Cult Recovery: A Clinician’s Guide to Working With Former Members and Families

 

Editors: Lorna Goldberg, William Goldberg, Rosanne Henry, Michael Langone

This landmark, 500-page book, with chapters from leading clinicians and researchers, describes the current state of the art in helping people adversely affected by a cultic dynamic, whether in a cult, mainstream religious denomination, psychotherapy, family, or other interpersonal relationship.

 

ROSANNE HENRY'S CHAPTER ABSTRACT

MENTALIZATION / ATTACHMENT APPROACH TO CULT RECOVERY

Those harmed by destructive cults need a comprehensive approach that addresses the intentional, interpersonal and often emotionally overwhelming aspects of cult trauma.

This seminar will define attachment and mentalization, and how these developmental capacities are systematically undermined in cult environments. It will explain cult trauma through the lens of attachment and offer six therapeutic tasks that improve cult recovery.

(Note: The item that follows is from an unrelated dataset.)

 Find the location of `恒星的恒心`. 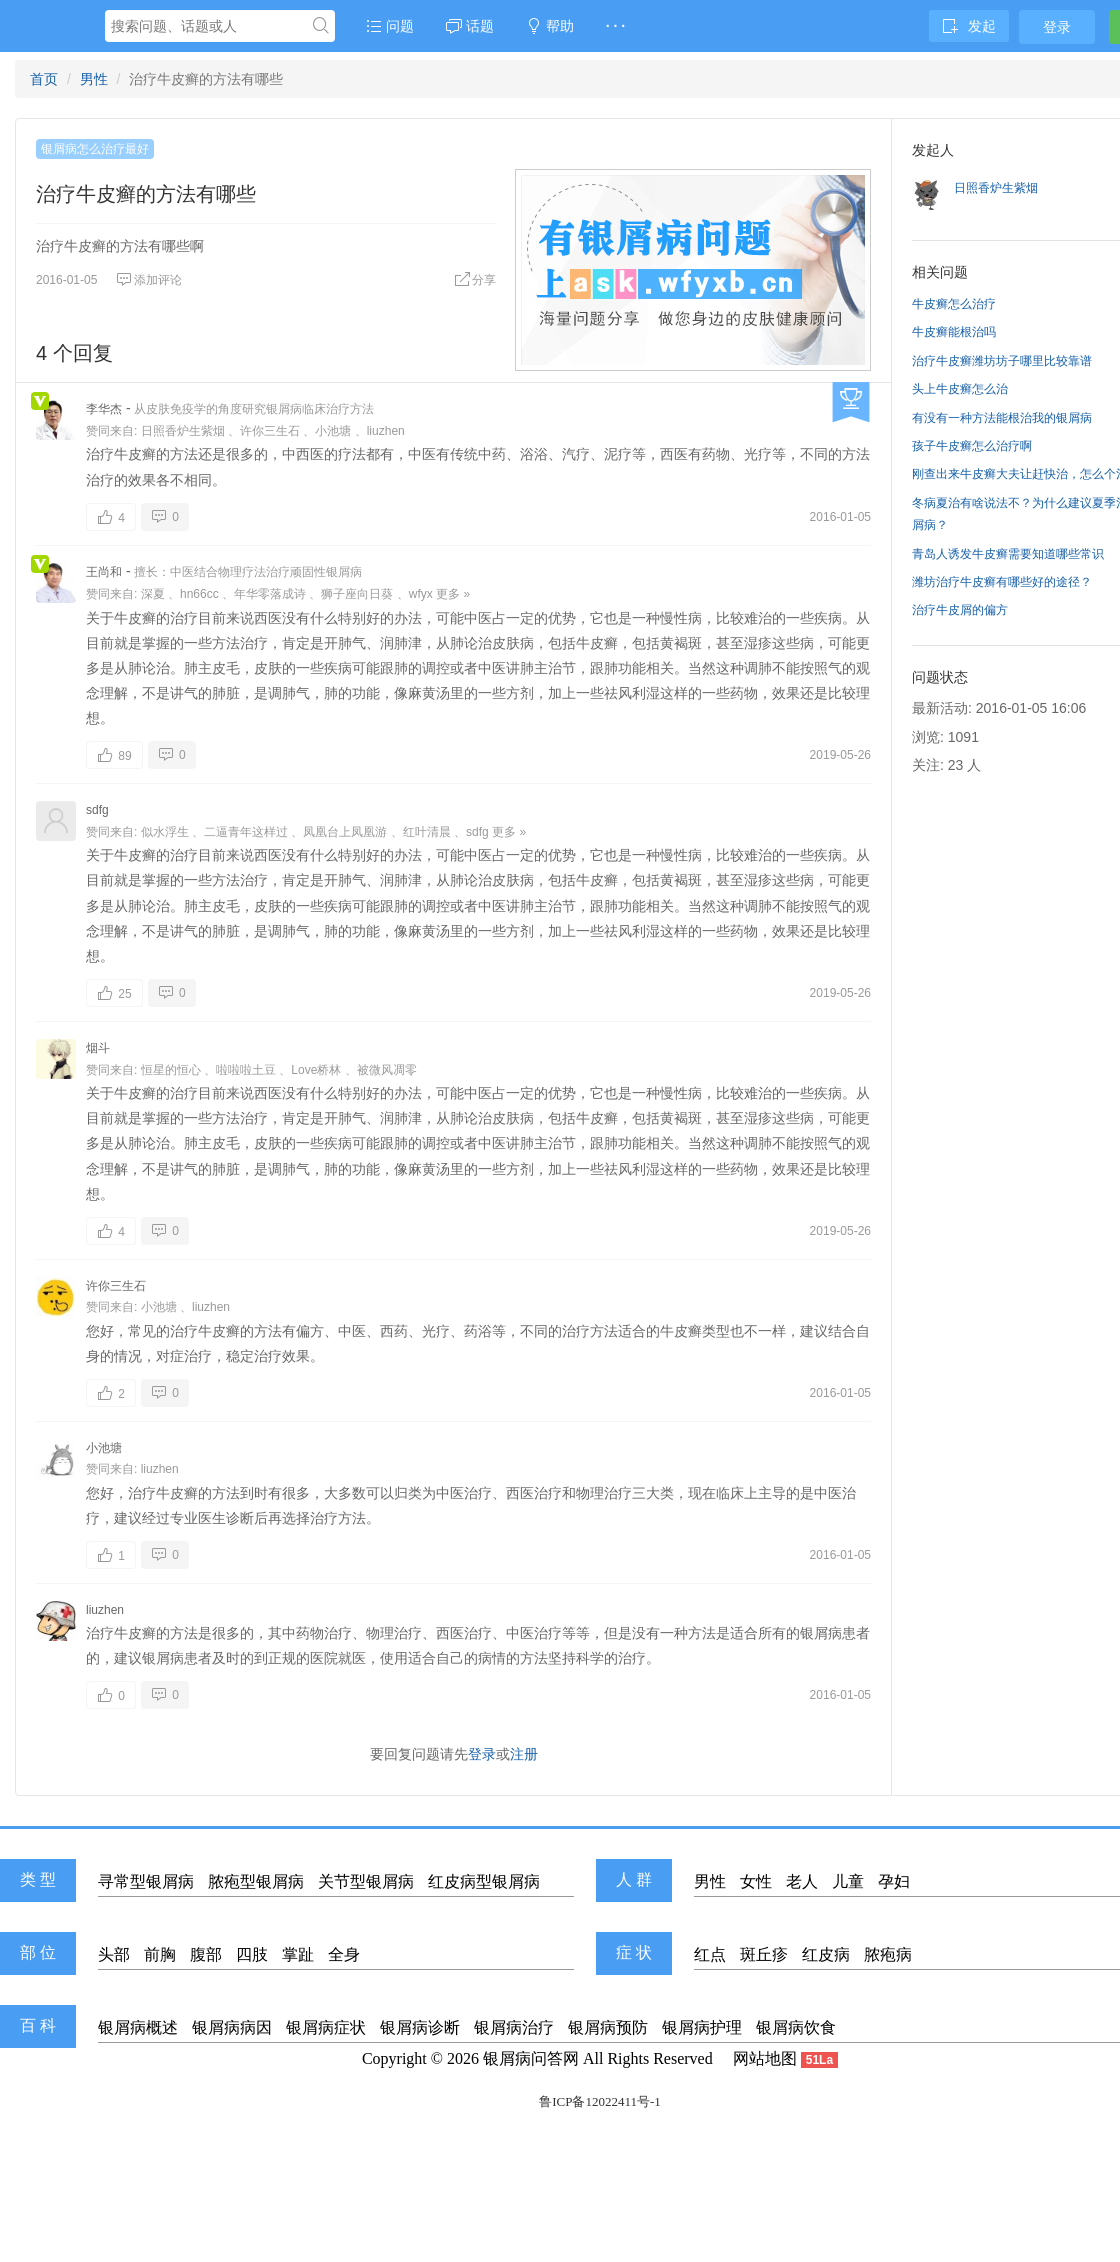

恒星的恒心 is located at coordinates (171, 1070). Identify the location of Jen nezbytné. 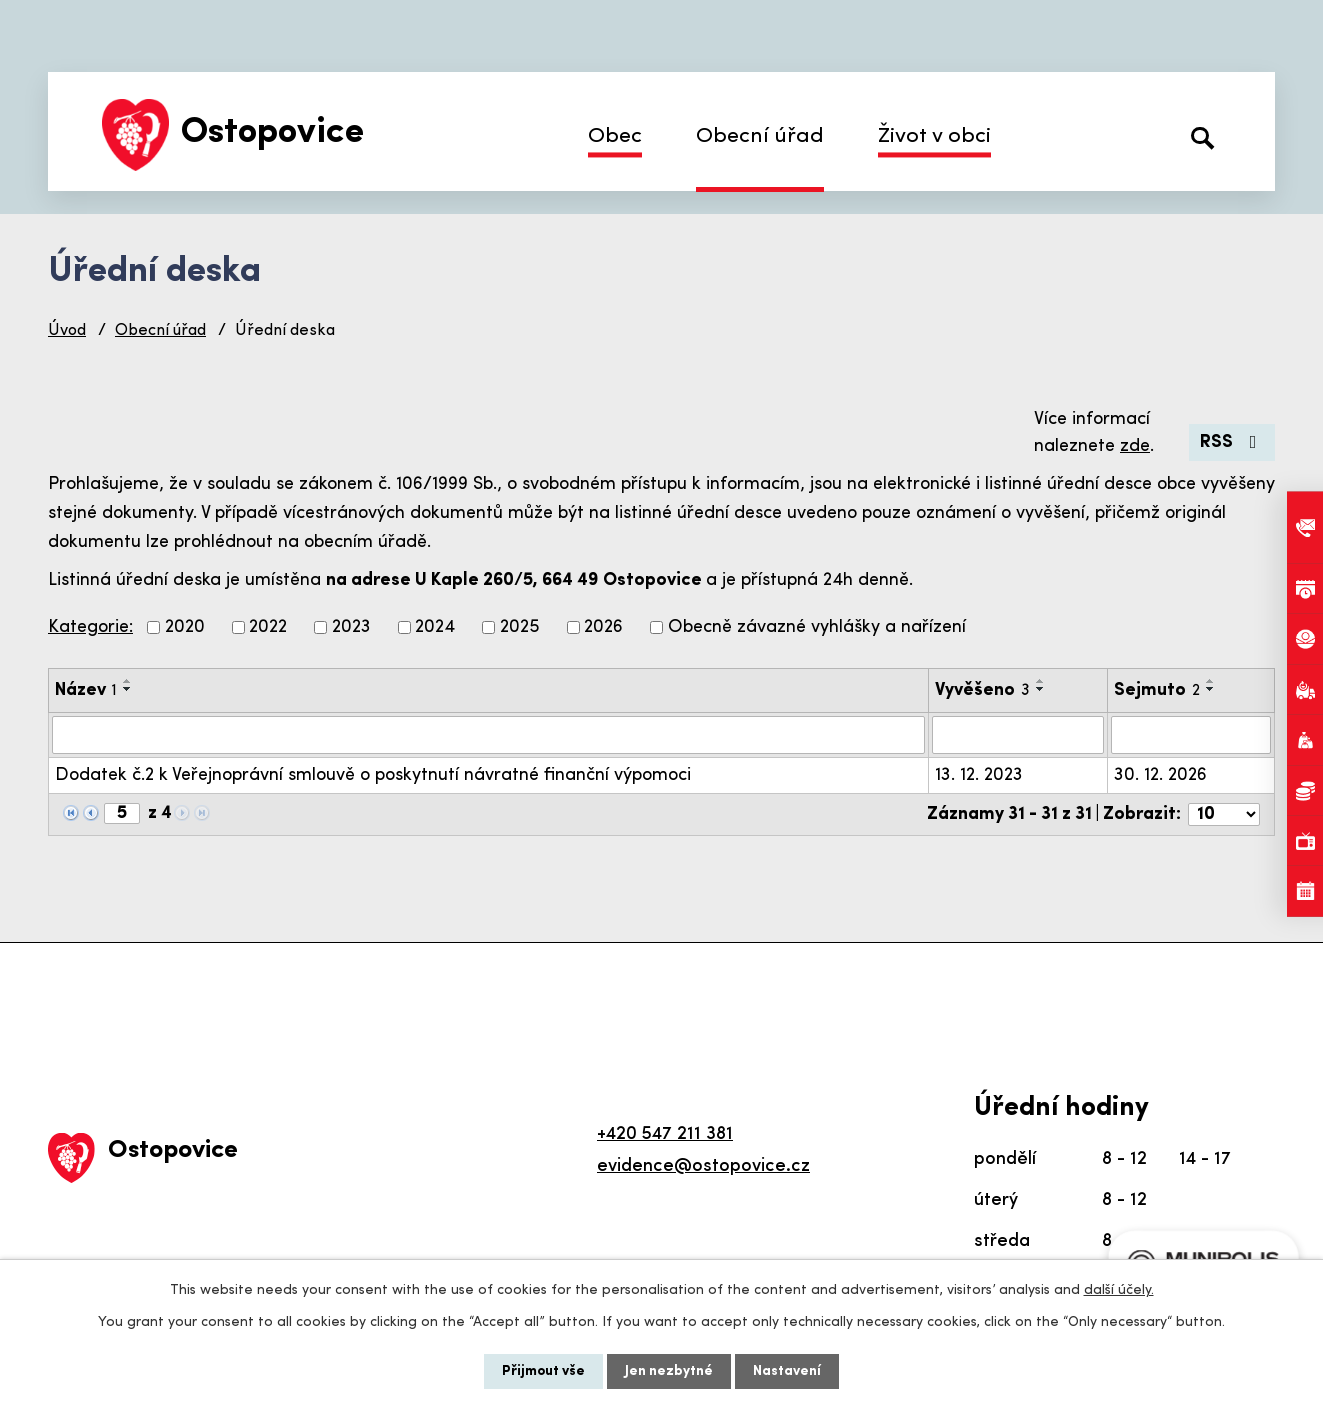
(669, 1371).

In addition to the well-established psychosocial approach to cult recovery this developmental and relational one adds important avenues to healing.

It focuses on resuming derailed psychosocial development, evaluating the intention of cult survivors and cult leaders, improving one’s ability to create and maintain relationships and enhancing cognitive and affective skills.

Understanding this framework enables therapists to help survivors move more quickly to a mentalizing mode of experience where they more clearly understand the relationship between their internal and external reality. Along with this new perspective comes the possibility of helping cult survivors mentalize cult trauma, develop more secure attachments, and reclaim their resilience.